> Passage
[Start of Attachment]
An electrochemical study of 6-thioguanine monolayers on a mercury electrode in acid and neutral solutions

The adsorption and phase formation of 6-thioguanine (6TG) on the mercury/aqueous electrolyte interface has been studied using cyclic and ac sensitive voltammetry and capacitance-potential curves. The molecules form two highly ordered monolayers depending on the potential. At high potential values, a region can be distinguished where the molecules are chemisorbed and are able to self-assemble and form a self-assembled monolayer (SAM). They remain in that state up to potential values where the reductive desorption of the whole monolayer takes place. The voltammetric peaks corresponding to this reduction process together with those for SAM formation are characteristics of a 2D-condensed phase transition process. These peaks separate the region where the SAM is stable from the potential region where a physisorbed state exists. This latter state is temperature dependent and shows the characteristic features of an ordered state at low temperatures. A study of the desorptive reduction process as a function of the solution pH indicates that in the pH region above the pK value for the –SH group of 6TG, the SAM can no longer be formed. A comparison with the behaviour of its analogue 6-mercaptopurine (6MP) allows us to find some differences in the chemistry of these molecules in relation with the SAM formation capability and in the interactions responsible for their stability.
[End of Attachment]
> Dataset content
[Start of Attachment]
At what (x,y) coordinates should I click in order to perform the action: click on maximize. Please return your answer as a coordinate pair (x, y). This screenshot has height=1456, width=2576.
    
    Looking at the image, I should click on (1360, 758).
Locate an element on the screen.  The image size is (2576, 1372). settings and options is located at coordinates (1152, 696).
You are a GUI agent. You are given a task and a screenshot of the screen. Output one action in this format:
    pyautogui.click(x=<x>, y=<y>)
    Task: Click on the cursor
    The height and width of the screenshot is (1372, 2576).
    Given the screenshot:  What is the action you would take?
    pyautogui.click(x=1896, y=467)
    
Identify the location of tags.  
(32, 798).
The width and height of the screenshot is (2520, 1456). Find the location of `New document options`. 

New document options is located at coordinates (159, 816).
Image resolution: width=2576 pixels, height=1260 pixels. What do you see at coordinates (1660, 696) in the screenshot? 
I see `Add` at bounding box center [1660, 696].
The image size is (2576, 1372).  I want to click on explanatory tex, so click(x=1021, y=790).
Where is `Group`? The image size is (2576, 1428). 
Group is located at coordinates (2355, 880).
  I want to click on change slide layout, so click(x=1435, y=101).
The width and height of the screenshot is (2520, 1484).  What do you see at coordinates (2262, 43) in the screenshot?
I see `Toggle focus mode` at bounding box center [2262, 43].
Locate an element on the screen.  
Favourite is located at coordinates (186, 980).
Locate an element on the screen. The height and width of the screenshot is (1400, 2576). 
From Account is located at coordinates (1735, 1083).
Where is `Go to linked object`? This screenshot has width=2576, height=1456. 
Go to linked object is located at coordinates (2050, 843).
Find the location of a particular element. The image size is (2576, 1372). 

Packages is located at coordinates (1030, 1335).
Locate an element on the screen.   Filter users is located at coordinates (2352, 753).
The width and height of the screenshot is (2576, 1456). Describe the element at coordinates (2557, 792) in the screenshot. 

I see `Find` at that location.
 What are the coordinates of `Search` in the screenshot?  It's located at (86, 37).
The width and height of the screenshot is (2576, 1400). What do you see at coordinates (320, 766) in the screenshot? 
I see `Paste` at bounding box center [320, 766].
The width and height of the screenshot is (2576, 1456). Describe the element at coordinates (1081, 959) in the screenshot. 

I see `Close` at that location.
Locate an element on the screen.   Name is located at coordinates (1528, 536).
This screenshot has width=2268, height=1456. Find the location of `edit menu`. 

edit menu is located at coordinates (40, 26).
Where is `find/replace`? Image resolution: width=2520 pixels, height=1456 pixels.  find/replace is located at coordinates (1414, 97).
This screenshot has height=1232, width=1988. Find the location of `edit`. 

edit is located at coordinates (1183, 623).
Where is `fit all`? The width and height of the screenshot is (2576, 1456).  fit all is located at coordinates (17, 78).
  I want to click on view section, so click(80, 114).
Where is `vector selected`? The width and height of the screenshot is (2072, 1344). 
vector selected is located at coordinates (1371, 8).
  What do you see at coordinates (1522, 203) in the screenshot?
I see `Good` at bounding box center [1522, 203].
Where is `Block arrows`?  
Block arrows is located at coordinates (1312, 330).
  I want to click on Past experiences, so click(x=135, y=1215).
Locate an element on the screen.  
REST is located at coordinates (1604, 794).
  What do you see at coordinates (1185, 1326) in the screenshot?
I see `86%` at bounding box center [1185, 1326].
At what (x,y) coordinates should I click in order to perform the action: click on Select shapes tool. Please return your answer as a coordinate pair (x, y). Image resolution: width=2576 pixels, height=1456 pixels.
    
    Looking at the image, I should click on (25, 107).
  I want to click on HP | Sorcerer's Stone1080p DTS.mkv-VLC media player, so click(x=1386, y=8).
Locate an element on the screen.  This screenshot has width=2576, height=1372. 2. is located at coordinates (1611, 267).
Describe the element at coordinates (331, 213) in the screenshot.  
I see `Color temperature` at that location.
[End of Attachment]
> The problem
Which methods does the abstract on 6-thioguanine monolayers name for studying the adsorption?

> Response
Cyclic and ac sensitive voltammetry and capacitance-potential curves.